%%

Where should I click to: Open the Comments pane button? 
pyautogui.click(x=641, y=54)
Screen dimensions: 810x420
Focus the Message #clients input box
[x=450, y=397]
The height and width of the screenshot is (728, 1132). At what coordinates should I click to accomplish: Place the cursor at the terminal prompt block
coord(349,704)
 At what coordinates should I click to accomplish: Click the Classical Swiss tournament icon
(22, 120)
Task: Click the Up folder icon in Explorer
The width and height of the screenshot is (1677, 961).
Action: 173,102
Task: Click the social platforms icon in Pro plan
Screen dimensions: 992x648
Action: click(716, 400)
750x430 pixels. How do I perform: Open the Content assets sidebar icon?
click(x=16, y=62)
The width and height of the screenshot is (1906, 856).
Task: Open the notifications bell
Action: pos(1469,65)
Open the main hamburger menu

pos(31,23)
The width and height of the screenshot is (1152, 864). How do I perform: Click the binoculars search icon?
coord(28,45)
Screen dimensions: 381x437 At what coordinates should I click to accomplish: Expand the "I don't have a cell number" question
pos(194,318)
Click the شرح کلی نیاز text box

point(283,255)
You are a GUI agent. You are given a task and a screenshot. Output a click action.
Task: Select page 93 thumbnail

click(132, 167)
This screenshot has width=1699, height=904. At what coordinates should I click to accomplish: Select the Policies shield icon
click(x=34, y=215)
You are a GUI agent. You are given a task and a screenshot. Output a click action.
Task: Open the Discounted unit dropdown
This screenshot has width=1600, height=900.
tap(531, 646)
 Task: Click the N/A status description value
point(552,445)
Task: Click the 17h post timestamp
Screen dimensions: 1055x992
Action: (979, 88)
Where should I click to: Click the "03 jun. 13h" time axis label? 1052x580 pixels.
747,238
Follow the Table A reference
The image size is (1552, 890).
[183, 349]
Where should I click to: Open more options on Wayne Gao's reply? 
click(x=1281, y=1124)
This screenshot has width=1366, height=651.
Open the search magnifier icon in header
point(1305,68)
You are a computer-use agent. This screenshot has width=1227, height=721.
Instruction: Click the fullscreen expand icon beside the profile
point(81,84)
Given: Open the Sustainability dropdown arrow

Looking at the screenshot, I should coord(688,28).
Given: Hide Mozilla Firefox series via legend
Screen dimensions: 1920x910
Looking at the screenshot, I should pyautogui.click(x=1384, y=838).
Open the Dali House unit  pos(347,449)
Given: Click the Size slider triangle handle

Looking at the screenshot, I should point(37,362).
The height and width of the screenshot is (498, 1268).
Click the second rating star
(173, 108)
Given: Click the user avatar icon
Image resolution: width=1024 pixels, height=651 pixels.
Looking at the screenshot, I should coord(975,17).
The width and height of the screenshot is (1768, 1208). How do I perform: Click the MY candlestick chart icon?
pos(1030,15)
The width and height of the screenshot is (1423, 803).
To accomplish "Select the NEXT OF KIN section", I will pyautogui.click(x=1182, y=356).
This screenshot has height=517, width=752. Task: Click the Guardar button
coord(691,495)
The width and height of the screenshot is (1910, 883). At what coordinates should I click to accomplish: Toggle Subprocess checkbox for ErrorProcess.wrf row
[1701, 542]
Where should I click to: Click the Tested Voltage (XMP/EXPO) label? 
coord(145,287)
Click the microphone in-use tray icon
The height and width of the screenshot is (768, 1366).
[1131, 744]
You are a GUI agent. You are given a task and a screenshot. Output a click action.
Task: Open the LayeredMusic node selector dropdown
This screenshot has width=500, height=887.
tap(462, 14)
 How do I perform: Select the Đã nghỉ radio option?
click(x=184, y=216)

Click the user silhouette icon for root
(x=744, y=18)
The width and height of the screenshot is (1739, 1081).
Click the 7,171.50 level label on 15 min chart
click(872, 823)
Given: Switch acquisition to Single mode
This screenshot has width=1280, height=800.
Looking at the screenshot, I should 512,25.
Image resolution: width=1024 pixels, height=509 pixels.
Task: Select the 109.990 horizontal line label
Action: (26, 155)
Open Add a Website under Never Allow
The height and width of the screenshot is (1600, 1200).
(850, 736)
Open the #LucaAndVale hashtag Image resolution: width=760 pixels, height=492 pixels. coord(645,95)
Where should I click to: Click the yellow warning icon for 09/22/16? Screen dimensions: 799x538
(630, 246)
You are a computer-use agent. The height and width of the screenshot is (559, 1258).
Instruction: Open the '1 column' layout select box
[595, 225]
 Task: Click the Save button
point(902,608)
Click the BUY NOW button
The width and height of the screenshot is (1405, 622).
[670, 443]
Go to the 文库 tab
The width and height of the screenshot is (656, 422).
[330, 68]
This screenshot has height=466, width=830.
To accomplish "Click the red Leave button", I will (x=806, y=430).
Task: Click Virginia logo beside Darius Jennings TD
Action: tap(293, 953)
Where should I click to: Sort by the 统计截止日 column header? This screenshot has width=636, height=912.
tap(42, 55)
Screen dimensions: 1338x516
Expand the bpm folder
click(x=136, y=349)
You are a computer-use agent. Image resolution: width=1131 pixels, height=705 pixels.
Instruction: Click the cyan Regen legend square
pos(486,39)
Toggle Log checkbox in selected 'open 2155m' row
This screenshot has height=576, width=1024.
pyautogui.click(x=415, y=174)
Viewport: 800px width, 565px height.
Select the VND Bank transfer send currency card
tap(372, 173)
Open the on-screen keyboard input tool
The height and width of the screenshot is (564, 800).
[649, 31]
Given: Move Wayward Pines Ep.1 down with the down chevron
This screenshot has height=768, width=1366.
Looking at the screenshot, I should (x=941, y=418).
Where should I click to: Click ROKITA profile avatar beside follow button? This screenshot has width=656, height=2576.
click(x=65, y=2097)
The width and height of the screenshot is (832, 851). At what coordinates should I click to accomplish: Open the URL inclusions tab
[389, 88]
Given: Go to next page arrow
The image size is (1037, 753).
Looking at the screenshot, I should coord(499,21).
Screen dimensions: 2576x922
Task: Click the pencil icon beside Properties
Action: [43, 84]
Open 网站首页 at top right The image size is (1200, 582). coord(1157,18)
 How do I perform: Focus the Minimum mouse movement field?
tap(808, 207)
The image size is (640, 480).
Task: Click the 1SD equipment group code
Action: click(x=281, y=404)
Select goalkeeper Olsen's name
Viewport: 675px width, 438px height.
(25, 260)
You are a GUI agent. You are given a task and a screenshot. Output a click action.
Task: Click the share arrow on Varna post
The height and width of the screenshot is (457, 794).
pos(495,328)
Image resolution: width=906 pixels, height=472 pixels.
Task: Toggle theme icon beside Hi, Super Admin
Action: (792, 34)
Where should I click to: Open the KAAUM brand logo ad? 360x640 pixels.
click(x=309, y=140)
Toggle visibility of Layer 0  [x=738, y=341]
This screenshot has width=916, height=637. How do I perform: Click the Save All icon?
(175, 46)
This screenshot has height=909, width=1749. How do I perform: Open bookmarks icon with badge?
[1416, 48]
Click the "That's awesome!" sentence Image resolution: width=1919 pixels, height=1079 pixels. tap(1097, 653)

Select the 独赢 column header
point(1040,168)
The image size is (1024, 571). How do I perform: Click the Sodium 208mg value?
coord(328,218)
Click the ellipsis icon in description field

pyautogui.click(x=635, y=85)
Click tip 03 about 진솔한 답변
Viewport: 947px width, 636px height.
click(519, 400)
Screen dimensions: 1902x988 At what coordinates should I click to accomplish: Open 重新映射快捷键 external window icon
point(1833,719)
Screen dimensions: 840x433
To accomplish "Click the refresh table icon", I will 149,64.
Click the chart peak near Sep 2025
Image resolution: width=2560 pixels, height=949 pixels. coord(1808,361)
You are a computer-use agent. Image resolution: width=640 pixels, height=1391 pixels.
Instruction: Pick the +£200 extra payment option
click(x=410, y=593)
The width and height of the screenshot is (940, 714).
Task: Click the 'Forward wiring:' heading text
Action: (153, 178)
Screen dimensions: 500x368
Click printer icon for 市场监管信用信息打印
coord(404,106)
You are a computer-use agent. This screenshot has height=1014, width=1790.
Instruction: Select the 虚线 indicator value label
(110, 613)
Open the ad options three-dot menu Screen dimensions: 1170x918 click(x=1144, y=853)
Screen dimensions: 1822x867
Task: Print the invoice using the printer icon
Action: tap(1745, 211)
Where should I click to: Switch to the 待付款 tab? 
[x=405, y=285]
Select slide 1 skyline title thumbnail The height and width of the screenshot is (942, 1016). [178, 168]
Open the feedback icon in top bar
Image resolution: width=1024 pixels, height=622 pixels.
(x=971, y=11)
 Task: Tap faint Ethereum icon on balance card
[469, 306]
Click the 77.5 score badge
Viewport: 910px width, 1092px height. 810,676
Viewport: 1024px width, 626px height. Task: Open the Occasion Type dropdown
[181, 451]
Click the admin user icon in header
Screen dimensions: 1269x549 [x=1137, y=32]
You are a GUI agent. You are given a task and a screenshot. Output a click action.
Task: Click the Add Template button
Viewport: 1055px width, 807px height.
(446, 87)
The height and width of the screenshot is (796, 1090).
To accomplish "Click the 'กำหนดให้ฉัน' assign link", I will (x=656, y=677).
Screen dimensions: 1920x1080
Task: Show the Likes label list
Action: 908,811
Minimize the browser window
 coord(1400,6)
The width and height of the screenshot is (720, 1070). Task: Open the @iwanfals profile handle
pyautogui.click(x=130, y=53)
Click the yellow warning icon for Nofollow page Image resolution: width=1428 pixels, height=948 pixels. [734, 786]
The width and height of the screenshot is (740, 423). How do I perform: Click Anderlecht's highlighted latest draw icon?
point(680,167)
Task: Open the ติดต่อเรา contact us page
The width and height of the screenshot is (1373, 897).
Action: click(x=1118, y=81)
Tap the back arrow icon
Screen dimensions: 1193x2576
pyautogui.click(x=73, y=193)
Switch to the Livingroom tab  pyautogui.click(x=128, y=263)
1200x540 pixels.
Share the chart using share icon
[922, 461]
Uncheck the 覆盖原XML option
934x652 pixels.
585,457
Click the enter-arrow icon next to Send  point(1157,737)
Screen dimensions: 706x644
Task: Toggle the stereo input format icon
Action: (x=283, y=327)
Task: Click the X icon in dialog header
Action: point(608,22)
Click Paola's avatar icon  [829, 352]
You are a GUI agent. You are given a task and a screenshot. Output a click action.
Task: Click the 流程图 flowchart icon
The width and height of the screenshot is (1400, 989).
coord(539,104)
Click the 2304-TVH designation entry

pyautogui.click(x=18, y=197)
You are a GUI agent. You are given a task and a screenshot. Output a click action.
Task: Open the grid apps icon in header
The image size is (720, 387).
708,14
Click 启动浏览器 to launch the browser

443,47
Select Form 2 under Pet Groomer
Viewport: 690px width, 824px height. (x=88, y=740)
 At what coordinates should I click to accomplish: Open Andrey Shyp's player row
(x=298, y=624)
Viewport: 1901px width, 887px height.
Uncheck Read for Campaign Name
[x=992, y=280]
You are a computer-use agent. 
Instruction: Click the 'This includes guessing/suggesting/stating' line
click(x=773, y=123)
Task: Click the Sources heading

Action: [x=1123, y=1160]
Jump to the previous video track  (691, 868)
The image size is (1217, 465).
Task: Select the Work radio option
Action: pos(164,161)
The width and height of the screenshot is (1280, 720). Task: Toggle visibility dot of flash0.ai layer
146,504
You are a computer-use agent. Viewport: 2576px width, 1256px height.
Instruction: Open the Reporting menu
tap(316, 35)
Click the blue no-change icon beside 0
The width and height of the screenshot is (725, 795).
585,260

%%

* **The problem**
Take from the material above the lines running from the one with "This screenshot has width=500, height=887." through the one with "The width and height of the screenshot is (1739, 1081).", and repeat them exactly, with nothing else.

* **Reply to the exercise**
This screenshot has width=500, height=887.
tap(462, 14)
 How do I perform: Select the Đã nghỉ radio option?
click(x=184, y=216)

Click the user silhouette icon for root
(x=744, y=18)
The width and height of the screenshot is (1739, 1081).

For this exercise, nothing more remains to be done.